It is capitalism at its finest.
— Tea Partier Kim Lefner quoted in Boiling Mad, p. 149.
It is claimed that18-30 percent of Americans are Tea Party movement supporters. Many people have conceptions about who the Tea Partiers are and what their motivations are.
Writer Kate Zernike examines the origins and coalescing that led to the current incarnation of the Tea Party movement in her book, Boiling Mad: Inside Tea Party America. She says the Tea party movement is difficult to pin down “… it had a different shape and texture depending on what was in front of you.”
Zernike explains that Tea Partiers are conservatives who despise the Left but seek to exploit the organizing techniques of liberals. Supporting the Tea Party movement is the right-wing media. The Tea Partiers reward Fox News with their viewership.
The Tea Party movement is predominantly White, older, with a higher formal education, and is better off than the average population. Within the movement, there are “fringe elements,” some many people would find quite repugnant.

### INFORMATION SUPPLIED
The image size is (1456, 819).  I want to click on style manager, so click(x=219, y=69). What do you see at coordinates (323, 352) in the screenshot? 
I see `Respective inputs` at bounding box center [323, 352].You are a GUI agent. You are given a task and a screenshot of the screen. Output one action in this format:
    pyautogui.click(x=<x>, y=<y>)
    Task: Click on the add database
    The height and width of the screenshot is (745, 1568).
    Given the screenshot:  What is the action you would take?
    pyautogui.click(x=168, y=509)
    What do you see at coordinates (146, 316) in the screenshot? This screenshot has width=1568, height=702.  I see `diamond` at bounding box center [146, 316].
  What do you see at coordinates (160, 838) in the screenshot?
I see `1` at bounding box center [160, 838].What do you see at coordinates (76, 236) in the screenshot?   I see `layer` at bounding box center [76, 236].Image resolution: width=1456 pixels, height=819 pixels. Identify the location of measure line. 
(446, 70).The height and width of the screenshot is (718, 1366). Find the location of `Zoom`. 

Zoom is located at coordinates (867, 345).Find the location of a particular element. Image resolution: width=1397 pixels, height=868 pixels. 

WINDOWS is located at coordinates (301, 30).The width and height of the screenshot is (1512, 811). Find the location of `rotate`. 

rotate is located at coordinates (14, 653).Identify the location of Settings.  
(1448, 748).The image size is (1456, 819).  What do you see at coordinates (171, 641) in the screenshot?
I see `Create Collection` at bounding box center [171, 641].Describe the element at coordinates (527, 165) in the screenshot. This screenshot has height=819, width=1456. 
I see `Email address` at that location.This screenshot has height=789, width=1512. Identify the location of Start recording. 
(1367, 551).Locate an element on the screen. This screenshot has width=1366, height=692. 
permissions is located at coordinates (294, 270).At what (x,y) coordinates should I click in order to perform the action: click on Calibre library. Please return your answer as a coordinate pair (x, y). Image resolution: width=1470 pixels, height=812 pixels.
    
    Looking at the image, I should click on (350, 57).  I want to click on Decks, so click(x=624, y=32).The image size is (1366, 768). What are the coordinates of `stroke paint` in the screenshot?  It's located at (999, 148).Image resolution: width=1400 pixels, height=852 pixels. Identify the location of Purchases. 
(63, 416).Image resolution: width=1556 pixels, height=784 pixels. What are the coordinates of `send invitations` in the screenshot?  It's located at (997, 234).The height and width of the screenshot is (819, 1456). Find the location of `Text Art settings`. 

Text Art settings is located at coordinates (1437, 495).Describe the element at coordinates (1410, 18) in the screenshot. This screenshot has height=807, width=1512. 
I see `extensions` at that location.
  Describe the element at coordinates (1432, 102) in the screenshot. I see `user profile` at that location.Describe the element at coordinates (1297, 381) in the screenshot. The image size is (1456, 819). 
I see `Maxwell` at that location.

### WRITTEN INSTRUCTION
Reproduce the Tea Party movement text starting at "It is capitalism" and ending at "with their viewership.", replacing "Fox News" with "cable news". Draw only on the Tea Party movement text, not on the items.

### WRITTEN REPLY
It is capitalism at its finest.
— Tea Partier Kim Lefner quoted in Boiling Mad, p. 149.
It is claimed that18-30 percent of Americans are Tea Party movement supporters. Many people have conceptions about who the Tea Partiers are and what their motivations are.
Writer Kate Zernike examines the origins and coalescing that led to the current incarnation of the Tea Party movement in her book, Boiling Mad: Inside Tea Party America. She says the Tea party movement is difficult to pin down “… it had a different shape and texture depending on what was in front of you.”
Zernike explains that Tea Partiers are conservatives who despise the Left but seek to exploit the organizing techniques of liberals. Supporting the Tea Party movement is the right-wing media. The Tea Partiers reward cable news with their viewership.